[Opening Exercise material section]

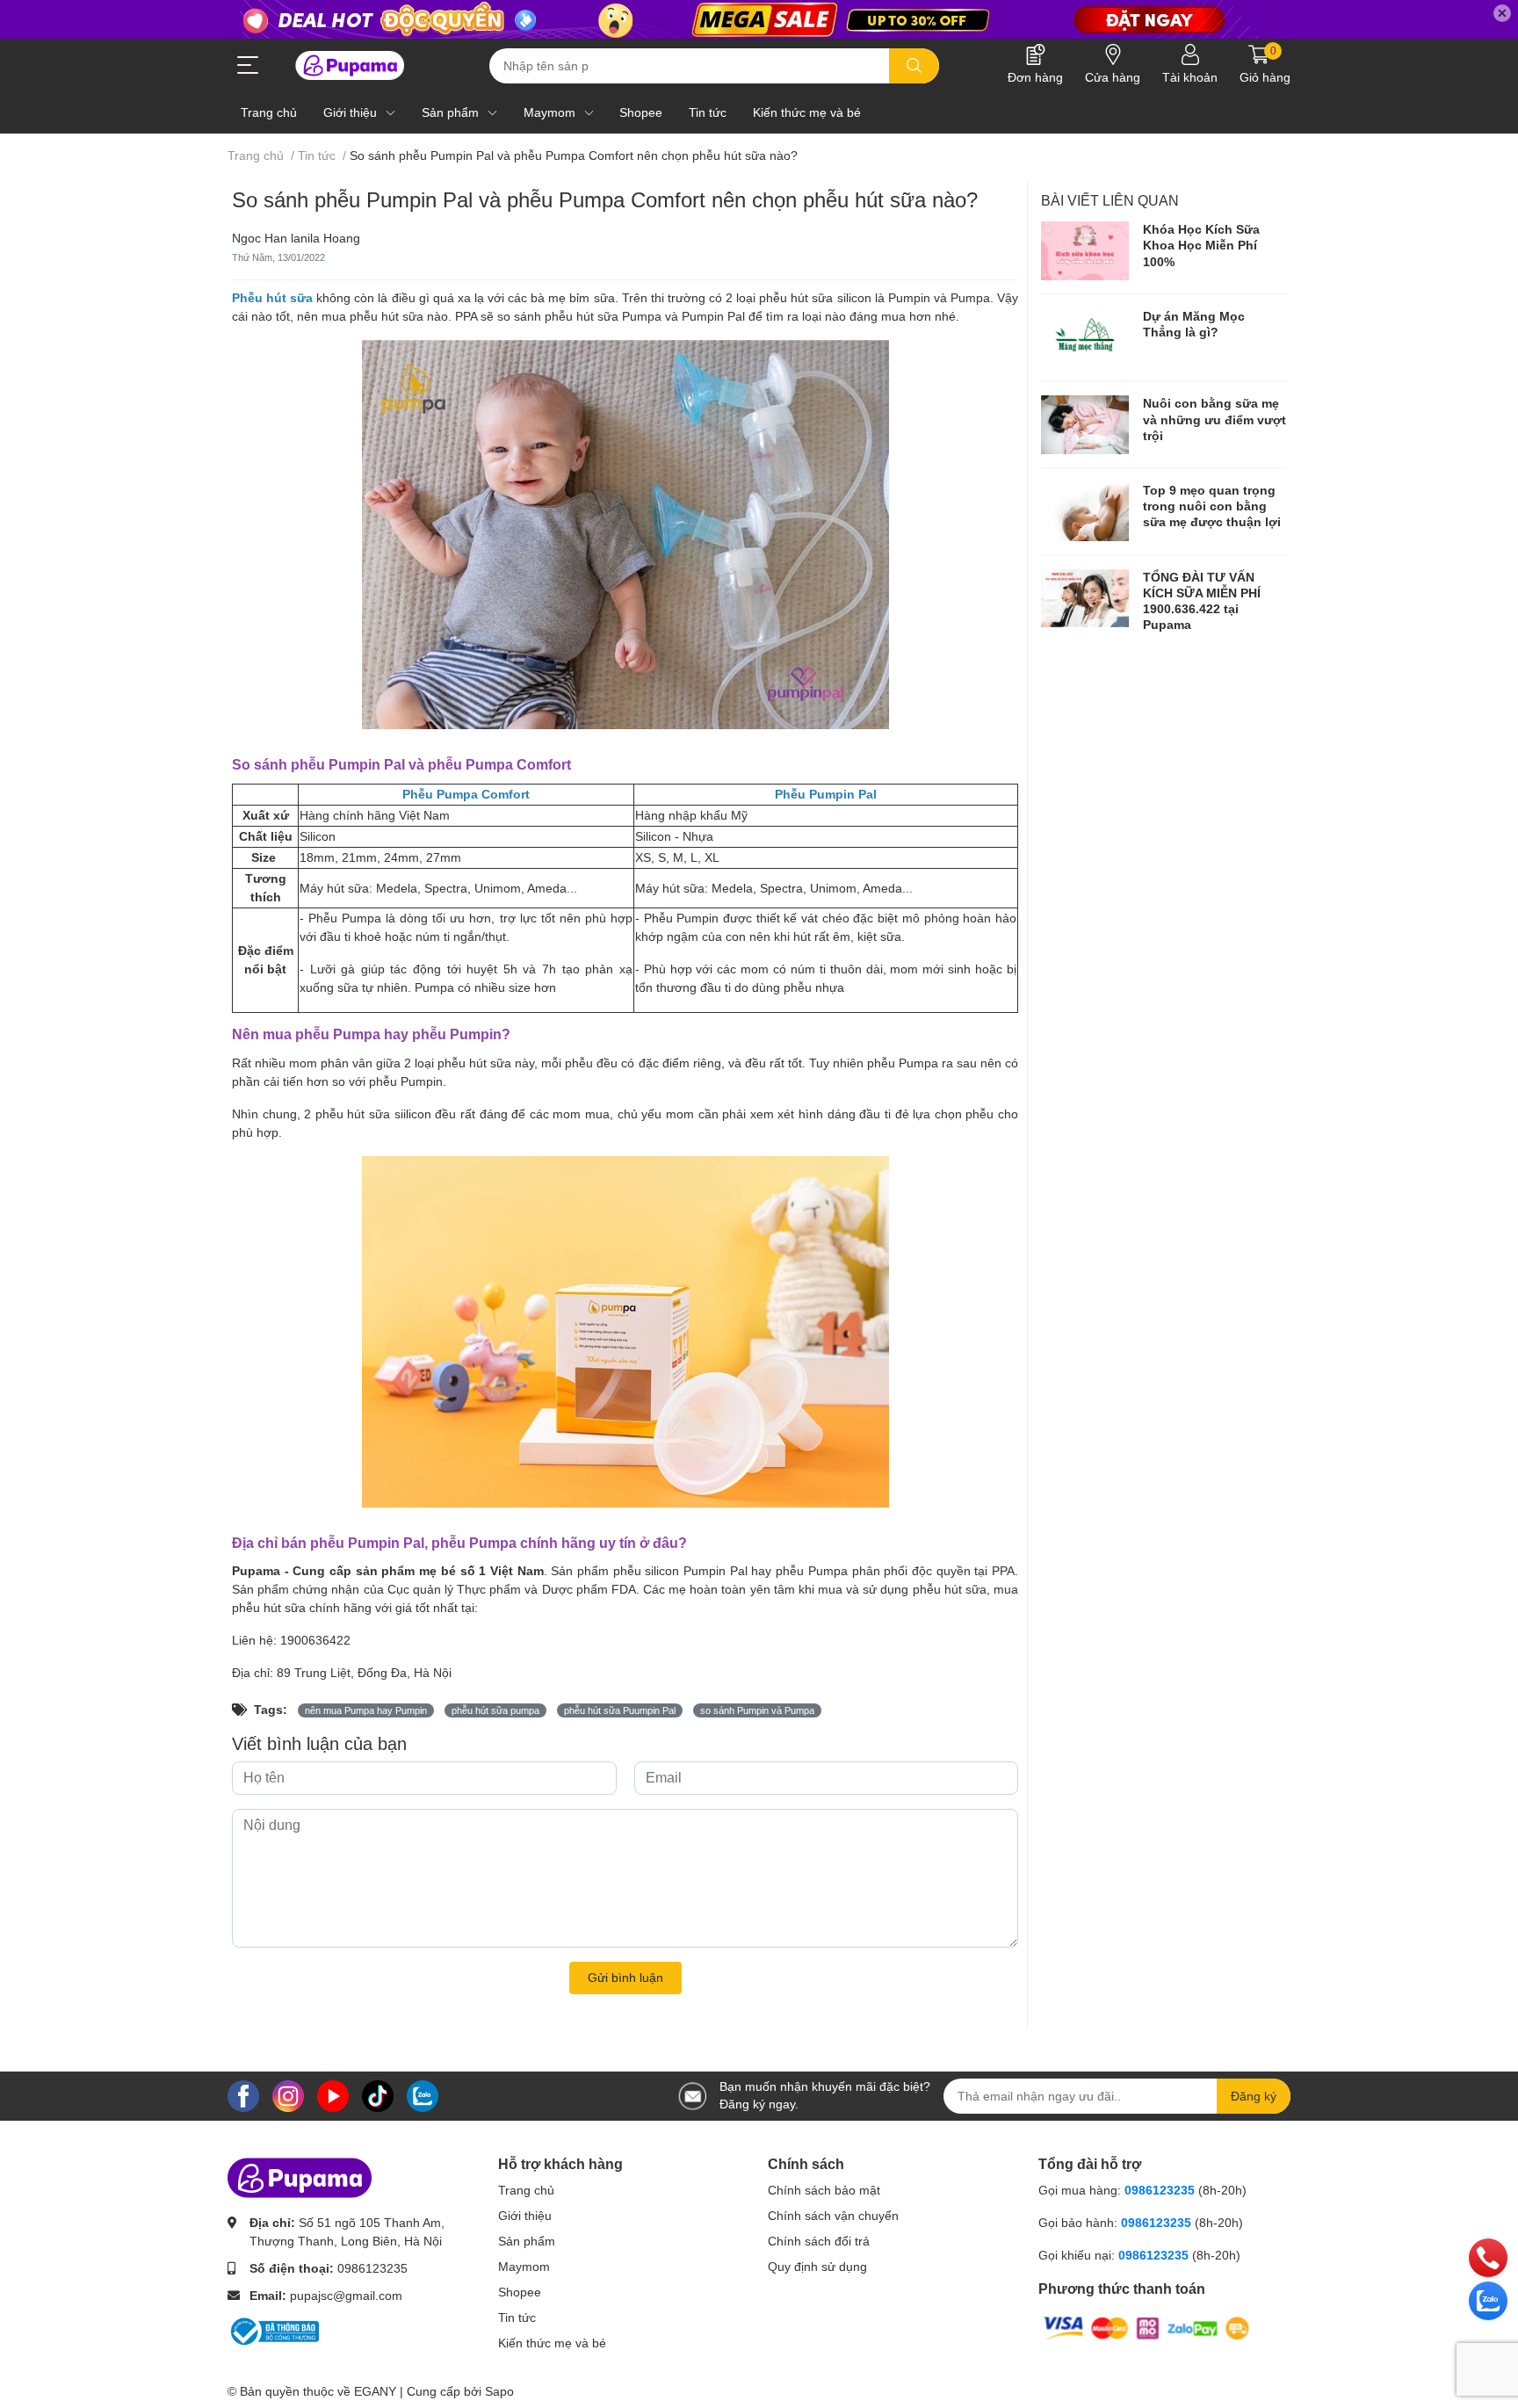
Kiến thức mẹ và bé (552, 2343)
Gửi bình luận (625, 1978)
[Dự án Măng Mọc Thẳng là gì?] (1085, 337)
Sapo (499, 2391)
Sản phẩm (526, 2241)
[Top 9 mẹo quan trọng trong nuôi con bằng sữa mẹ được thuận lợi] (1085, 511)
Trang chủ (526, 2190)
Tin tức (517, 2317)
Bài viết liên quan (1110, 200)
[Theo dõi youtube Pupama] (333, 2094)
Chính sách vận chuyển (833, 2216)
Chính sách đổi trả (819, 2241)
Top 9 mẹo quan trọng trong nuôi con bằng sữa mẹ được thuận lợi (1212, 506)
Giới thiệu (525, 2216)
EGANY (375, 2391)
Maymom (524, 2267)
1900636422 (315, 1640)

[Closing Exercise material section]

> [Work task]:
Your answer should be a precise transcript of the entries, minus the pictures.

> [Your response]:
Kiến thức mẹ và bé (552, 2343)
Gửi bình luận (625, 1978)
[Dự án Măng Mọc Thẳng là gì?] (1085, 337)
Sapo (499, 2391)
Sản phẩm (526, 2241)
[Top 9 mẹo quan trọng trong nuôi con bằng sữa mẹ được thuận lợi] (1085, 511)
Trang chủ (526, 2190)
Tin tức (517, 2317)
Bài viết liên quan (1110, 200)
[Theo dõi youtube Pupama] (333, 2094)
Chính sách vận chuyển (833, 2216)
Chính sách đổi trả (819, 2241)
Top 9 mẹo quan trọng trong nuôi con bằng sữa mẹ được thuận lợi (1212, 506)
Giới thiệu (525, 2216)
EGANY (375, 2391)
Maymom (524, 2267)
1900636422 (315, 1640)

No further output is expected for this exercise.